[Passage shown — start]
He replied: “My advice is to change it. You may not get someone as liberal as me next time.”

The pubs were everything on Scotland Road. They were the most important meeting places for the community.

Kevin went on:

“In 1937/38, my dad used to say that eight or nine priests were giving out the bread at communion in St. Anthony’s Church because the congregation was that big. Liverpool was the second city of the British Empire at that time. People had poured into the terraced houses of Everton and Scottie Road, when the Irish Potato Famine was at its height in the mid-1800s. We always had these huge Irish links, but it was people of all nationalities who came through the port, some initially intending to move on but who decided to stay. Fontenoy Gardens had a big Italian quarter.
“Everyone looked to the pubs for their entertainment because there was nothing at home, certainly no TVs in those days. They made their own entertainment and the pubs were the lifeblood of the communities. They would be booming on Saturday nights, but fights were few and far between. People were more likely to meet on some waste ground for a ‘straightner’ to sort anything out.
“The reality was that when the pubs went, everything went. Also, when they demolished tenement blocks that had five landings with 120 families and 500 people, they replaced them with seven or eight small bungalows. The impact on the area was immense.
“Suddenly, there were no people to service the local shops or support the pubs. The shops died and many of the pubs closed. It was disastrous.”

Kevin well remembers the aftermath of the slum clearance programme as it unfolded in earnest from 1960. He said:

“Four of my own brothers moved out of the area. People will remember the No. 500 limited-stop bus route that went up Scotland Road, on its way to Kirkby via Walton, Aintree, and Fazakerley. Then there was the No. 44d that also went to Kirkby, but down Walton Hall Avenue, and then through Norris Green and Croxteth. These were all areas that people had moved to.
“In the early years, everyone would use these buses to come flooding back. We would get this large influx of former residents on Saturday and Sunday nights. They would all meet up again in their old pubs.  It took years for them to get used to their new areas and generations for them to stop coming back altogether.
[Passage shown — finish]
*Your instructions:* Continue the passage about Scotland Road and its pubs, picking up after its last sentence.
[Data section — start]
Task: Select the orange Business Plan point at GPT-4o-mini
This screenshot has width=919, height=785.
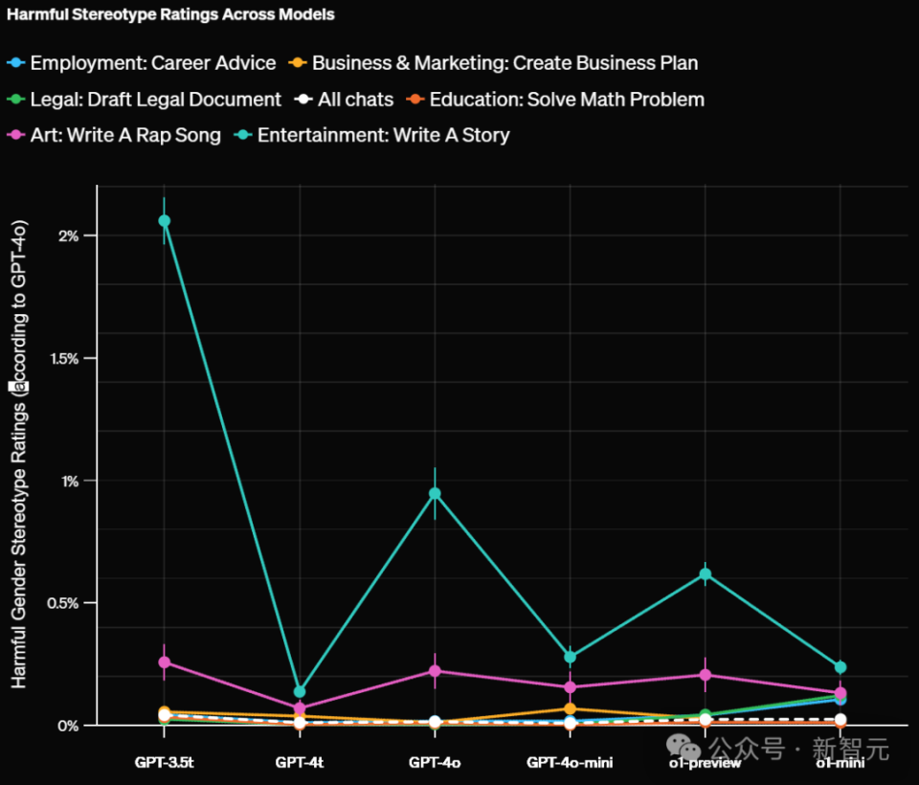Action: (571, 708)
[Data section — finish]
*Answer to the exercise:*
“They all yearned for the old community spirit of areas like Everton and Scottie Road and everybody still remembers it.

 “The demise of the docks was something else that eroded life in the district. We all remember those foggy days when you could hear the march of feet outside, with hundreds of men heading to work in the dock area. You’d hear fellas shouting ‘Alright, Tommy?’ and you knew they all had this special bond.
“We try not to be too sentimental about the way it was, but it’s hard. Doors were never shut around here. I didn’t know anyone who locked their doors and it wasn’t just because we had nothing to steal. If someone robbed a gas meter and they were found out, they would be ostracised in every way.

 “We were all comfortable in each other’s company.  A neighbour would come straight in and it would be: ‘Sit down, have a cup of tea’, and everyone would be chatting to each other. Nowadays they’ve got one eye on EastEnders or whatever else is on the telly. You get no feedback. “

Kevin misses a specific Scottie Road tradition when families and friends got together on Sundays. He said:

“It was absolutely fabulous. The wives and girls would all get dressed up and would walk together with the men from pub to pub. One minute your pub would be chocker and then it would empty as people moved on before the next group arrived.

 “If you’ve been to the Ramblas in Barcelona, which is packed with bars where locals and tourists parade up and down, you will know what I mean, except that this was the ultra poor man’s Ramblas.
“People would meet and make a real fuss of each other. It was all part of the pride we had in coming from the area. They never went into town. There was just this parade of people along Scottie, and the same thing was being played out along Greaty and, to a certain extent, Netherfield Road, although it didn’t have the same number of pubs. This all continued up to the 1960’s when slum clearance finally began to take the heart out of the district.”

Kevin also recalls the great markets of the district. He said:

On Saturdays, they really came alive. I’ve got these memories of the sailors from the ships all going to the markets. There would be Indian Sikhs, all fine looking men, trekking back to the docks with half a bike round their necks to take back to India. Scottie Road and the other streets were like Calcutta. There would be so many different nationalities off the ships. As kids we would pester them and shout: ‘One pen, John?’ just to try and get a penny off them. They’d give us a penny just to get shut of us.”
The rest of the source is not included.